Pixel coordinate grounding data
----
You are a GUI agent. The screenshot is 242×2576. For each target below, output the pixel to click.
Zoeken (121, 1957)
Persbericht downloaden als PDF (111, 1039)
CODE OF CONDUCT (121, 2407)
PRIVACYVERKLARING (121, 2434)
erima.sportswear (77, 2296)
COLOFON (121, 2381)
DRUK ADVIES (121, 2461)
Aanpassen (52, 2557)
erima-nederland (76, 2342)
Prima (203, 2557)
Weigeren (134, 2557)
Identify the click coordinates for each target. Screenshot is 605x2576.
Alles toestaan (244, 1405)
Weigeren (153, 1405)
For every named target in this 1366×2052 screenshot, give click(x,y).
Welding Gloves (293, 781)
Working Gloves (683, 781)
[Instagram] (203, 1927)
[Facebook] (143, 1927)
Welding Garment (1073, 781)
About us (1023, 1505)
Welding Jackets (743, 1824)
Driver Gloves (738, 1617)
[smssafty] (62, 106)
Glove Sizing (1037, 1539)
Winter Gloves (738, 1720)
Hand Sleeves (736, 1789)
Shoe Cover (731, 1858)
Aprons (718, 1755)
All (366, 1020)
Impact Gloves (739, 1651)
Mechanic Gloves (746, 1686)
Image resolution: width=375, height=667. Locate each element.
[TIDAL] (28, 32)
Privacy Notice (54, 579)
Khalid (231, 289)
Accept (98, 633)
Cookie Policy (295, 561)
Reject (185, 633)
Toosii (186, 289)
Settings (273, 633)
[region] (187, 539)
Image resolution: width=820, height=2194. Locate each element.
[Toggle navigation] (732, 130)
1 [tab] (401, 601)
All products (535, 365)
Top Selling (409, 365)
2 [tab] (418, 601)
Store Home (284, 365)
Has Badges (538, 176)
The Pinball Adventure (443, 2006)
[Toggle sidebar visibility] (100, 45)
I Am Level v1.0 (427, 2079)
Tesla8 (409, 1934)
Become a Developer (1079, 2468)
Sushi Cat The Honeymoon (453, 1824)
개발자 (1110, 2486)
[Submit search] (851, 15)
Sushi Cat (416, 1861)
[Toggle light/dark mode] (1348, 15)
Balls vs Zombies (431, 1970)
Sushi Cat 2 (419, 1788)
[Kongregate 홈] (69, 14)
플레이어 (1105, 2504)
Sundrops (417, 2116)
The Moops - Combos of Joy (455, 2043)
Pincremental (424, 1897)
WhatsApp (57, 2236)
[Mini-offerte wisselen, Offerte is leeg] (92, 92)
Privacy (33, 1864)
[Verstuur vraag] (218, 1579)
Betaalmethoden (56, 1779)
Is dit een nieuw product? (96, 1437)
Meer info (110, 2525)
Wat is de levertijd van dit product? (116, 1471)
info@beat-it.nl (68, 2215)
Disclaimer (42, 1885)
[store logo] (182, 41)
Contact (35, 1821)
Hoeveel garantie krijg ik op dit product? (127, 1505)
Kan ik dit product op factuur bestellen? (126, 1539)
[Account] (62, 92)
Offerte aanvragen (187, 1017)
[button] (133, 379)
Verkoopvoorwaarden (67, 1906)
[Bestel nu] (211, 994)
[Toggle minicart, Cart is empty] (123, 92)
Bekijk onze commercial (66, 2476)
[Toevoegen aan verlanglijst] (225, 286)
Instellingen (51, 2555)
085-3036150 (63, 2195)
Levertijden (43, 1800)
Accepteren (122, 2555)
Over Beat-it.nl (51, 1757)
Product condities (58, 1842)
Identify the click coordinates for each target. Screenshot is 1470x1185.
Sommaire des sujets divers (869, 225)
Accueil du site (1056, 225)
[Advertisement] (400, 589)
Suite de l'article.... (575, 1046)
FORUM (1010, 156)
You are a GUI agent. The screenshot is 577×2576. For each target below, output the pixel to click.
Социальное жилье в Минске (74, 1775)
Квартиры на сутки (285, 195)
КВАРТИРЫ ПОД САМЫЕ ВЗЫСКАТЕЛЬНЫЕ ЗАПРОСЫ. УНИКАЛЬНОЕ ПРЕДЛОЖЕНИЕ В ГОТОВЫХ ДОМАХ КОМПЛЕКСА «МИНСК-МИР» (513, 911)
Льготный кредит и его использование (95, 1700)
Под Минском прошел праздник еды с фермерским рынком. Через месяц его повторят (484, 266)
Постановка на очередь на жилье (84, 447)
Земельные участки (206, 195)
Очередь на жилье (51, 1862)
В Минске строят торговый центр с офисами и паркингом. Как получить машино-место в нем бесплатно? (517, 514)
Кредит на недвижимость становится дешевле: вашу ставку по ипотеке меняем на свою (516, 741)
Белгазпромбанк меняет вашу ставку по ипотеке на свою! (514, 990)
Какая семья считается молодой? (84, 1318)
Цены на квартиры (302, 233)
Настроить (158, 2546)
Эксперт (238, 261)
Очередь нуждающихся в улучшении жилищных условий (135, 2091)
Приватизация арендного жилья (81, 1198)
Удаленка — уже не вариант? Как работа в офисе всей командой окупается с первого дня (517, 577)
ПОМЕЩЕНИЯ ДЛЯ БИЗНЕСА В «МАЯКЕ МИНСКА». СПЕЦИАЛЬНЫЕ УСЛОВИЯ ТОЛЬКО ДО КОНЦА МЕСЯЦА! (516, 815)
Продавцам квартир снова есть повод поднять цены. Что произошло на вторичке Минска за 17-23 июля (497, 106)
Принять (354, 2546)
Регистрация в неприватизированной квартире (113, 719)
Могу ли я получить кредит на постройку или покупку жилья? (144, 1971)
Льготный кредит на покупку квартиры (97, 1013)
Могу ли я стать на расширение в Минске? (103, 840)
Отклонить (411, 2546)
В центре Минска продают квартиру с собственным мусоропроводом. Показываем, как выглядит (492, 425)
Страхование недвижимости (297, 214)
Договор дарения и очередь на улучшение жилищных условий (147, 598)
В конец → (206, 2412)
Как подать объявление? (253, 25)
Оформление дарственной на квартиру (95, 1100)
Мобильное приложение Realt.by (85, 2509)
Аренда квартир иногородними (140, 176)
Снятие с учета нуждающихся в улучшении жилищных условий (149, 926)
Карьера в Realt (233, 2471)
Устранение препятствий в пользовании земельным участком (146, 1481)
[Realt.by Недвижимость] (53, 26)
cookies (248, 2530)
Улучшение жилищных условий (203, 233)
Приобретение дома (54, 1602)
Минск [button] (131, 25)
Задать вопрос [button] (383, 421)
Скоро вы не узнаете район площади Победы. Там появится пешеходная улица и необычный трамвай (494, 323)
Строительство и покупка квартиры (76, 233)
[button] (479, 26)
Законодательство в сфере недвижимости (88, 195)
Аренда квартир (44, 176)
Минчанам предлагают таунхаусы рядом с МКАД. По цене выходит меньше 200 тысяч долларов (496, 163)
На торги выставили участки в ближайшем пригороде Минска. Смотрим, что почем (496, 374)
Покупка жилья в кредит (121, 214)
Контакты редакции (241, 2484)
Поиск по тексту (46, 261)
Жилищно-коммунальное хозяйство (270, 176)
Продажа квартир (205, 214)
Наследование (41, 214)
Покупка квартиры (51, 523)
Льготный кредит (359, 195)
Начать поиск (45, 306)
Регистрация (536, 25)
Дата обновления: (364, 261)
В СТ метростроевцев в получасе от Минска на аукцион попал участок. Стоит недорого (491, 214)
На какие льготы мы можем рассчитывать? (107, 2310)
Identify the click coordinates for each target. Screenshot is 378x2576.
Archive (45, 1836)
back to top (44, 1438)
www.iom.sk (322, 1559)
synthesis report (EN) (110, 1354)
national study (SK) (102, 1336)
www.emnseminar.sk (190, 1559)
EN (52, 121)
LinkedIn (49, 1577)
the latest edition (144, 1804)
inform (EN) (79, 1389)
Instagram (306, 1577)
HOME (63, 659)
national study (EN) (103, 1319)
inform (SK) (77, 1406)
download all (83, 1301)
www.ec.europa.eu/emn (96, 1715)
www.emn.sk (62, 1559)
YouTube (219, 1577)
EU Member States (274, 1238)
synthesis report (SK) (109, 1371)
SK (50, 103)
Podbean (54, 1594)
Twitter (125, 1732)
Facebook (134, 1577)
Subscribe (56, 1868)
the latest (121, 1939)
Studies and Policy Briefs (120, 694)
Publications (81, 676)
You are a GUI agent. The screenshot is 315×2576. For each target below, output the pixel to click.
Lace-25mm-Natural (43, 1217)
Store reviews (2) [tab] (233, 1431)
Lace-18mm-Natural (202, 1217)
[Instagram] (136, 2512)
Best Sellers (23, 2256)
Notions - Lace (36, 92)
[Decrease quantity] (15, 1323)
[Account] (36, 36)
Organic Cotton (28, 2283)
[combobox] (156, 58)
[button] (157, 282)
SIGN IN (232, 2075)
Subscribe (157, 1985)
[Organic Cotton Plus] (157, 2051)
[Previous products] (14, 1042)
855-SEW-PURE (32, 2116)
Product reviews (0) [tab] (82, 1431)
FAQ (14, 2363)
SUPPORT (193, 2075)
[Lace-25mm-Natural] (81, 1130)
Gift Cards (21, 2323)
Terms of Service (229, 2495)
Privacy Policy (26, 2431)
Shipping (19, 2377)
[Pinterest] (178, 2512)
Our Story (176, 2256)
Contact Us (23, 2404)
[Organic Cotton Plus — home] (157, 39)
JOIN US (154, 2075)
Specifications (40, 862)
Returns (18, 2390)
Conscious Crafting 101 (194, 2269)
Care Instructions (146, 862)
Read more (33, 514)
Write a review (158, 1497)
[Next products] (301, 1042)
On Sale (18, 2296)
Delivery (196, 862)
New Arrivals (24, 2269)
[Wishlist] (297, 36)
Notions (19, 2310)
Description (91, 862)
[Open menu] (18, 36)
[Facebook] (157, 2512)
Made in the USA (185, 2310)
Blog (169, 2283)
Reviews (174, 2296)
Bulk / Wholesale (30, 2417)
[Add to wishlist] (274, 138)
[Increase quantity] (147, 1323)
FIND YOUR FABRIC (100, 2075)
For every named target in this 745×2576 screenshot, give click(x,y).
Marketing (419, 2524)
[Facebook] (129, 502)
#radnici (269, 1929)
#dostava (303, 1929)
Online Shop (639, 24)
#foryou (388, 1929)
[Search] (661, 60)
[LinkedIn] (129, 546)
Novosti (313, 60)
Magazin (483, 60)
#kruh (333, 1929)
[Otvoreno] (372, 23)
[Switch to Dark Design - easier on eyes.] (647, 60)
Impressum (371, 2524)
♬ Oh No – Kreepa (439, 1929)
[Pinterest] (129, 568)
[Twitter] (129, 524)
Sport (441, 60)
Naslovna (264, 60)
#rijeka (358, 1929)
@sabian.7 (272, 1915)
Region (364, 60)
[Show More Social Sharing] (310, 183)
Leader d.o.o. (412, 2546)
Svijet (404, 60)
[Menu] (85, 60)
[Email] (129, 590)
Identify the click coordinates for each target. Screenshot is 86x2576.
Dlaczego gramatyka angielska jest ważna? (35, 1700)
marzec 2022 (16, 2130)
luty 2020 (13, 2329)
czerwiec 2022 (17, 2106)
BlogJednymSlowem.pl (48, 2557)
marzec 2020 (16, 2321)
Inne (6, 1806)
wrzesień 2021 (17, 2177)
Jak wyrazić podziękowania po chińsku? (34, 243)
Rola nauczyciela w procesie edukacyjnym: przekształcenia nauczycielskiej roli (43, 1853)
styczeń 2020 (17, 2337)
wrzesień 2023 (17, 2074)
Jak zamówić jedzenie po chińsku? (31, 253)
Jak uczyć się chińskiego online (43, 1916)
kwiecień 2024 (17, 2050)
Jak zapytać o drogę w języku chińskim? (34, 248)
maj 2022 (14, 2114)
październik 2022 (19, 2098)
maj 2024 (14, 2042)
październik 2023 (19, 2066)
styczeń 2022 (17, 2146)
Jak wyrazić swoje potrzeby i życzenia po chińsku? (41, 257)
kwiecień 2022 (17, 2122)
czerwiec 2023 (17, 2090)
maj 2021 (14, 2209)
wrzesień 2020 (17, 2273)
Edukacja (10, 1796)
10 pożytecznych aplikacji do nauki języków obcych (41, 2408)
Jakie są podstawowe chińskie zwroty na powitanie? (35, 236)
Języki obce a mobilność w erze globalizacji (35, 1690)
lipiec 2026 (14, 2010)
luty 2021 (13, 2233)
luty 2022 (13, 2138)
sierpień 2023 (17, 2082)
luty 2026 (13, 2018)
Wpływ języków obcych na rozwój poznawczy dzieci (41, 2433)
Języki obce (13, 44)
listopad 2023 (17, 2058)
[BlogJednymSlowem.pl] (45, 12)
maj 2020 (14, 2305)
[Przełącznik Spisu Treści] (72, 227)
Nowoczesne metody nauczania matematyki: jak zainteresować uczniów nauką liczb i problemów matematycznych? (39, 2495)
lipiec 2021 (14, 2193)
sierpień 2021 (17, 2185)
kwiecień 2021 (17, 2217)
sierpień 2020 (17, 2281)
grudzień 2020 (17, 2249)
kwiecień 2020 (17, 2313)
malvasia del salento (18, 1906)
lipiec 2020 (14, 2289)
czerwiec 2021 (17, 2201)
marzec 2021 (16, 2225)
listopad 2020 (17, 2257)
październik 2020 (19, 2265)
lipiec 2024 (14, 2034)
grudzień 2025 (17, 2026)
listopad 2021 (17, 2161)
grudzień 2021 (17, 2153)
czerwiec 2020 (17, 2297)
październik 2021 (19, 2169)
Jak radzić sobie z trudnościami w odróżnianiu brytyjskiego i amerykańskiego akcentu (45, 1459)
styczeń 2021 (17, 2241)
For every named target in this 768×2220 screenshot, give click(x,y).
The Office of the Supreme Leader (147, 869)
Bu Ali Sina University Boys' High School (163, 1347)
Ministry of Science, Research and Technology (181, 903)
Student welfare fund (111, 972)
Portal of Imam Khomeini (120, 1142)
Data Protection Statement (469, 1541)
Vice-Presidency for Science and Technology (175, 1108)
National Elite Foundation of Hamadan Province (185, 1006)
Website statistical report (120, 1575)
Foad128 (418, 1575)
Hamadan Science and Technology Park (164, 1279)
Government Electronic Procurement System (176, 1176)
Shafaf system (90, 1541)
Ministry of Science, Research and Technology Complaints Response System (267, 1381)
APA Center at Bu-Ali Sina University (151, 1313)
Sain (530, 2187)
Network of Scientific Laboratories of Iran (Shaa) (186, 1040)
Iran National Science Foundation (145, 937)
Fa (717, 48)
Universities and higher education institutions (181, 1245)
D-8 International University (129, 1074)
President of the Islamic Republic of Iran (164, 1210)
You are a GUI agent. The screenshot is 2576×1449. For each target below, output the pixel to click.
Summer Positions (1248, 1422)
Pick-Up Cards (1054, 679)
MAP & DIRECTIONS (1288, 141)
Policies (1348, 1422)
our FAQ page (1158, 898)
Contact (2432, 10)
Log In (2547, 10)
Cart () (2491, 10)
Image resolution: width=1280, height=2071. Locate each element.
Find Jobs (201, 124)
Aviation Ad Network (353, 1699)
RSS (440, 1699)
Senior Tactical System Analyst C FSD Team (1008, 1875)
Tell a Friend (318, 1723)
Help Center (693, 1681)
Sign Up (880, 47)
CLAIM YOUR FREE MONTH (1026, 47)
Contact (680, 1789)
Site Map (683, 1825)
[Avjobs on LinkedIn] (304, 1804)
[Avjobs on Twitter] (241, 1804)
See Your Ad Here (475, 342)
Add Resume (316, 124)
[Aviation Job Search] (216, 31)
----
### Aim of the task
All lines above from the line with "For every named target in this 745×2576" through the line with "[Otvoreno] (372, 23)", both included, are to be set down exactly, with nothing else.

### The answer
For every named target in this 745×2576 screenshot, give click(x,y).
Marketing (419, 2524)
[Facebook] (129, 502)
#radnici (269, 1929)
#dostava (303, 1929)
Online Shop (639, 24)
#foryou (388, 1929)
[Search] (661, 60)
[LinkedIn] (129, 546)
Novosti (313, 60)
Magazin (483, 60)
#kruh (333, 1929)
[Otvoreno] (372, 23)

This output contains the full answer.